■ **Given entries**:

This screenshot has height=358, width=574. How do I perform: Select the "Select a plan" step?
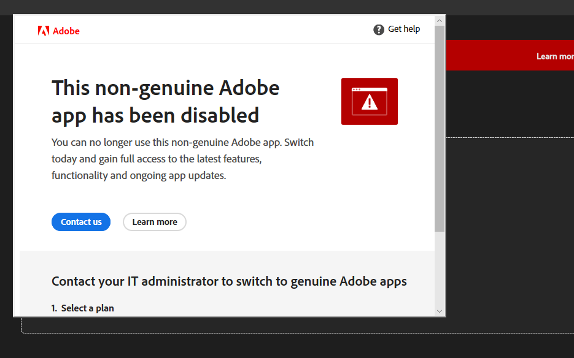coord(83,308)

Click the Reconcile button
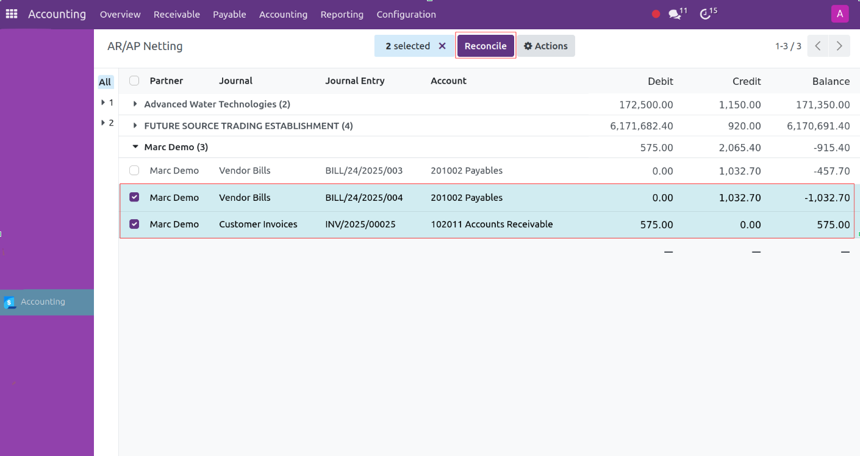click(x=486, y=46)
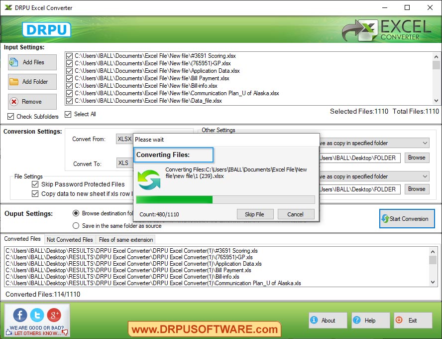Image resolution: width=442 pixels, height=339 pixels.
Task: Click the Exit power icon
Action: pyautogui.click(x=399, y=321)
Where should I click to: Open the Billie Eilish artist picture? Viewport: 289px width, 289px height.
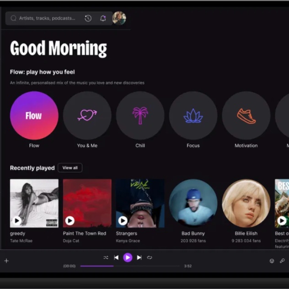[246, 203]
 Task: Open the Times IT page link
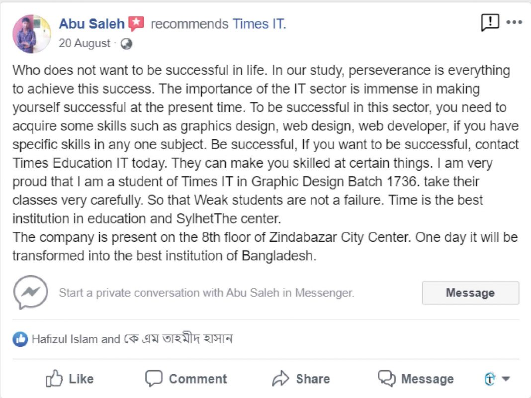tap(259, 24)
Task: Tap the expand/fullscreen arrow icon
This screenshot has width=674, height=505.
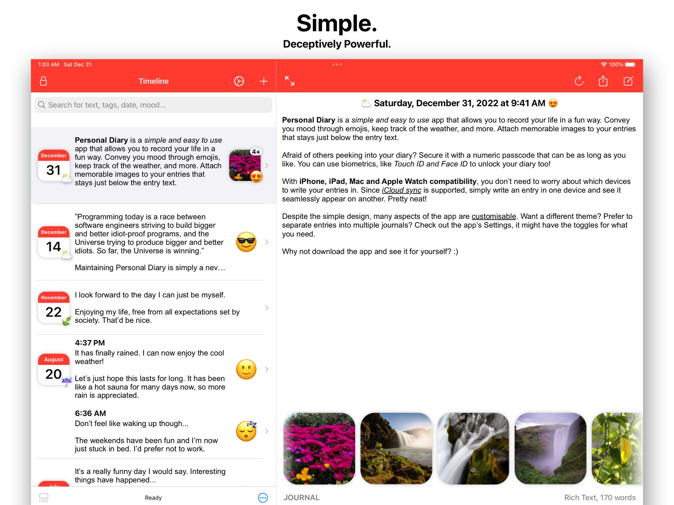Action: pos(291,81)
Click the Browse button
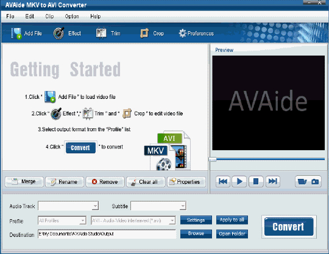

■ **What you should do**: From the first line to the last, please copy the data exactly, with the pictures left out.

■ **Task response**:
This screenshot has height=358, width=574. How do I perform: Select the "Select a plan" step?
coord(83,308)

Click the Reconcile button
click(x=486, y=46)
Image resolution: width=442 pixels, height=339 pixels.
Task: Click the Exit power icon
Action: pyautogui.click(x=399, y=321)
Where should I click to: Open the Billie Eilish artist picture? Viewport: 289px width, 289px height.
[246, 203]
 Task: Open the Times IT page link
tap(259, 24)
Task: Tap the expand/fullscreen arrow icon
This screenshot has width=674, height=505.
Action: pos(291,81)
Click the Browse button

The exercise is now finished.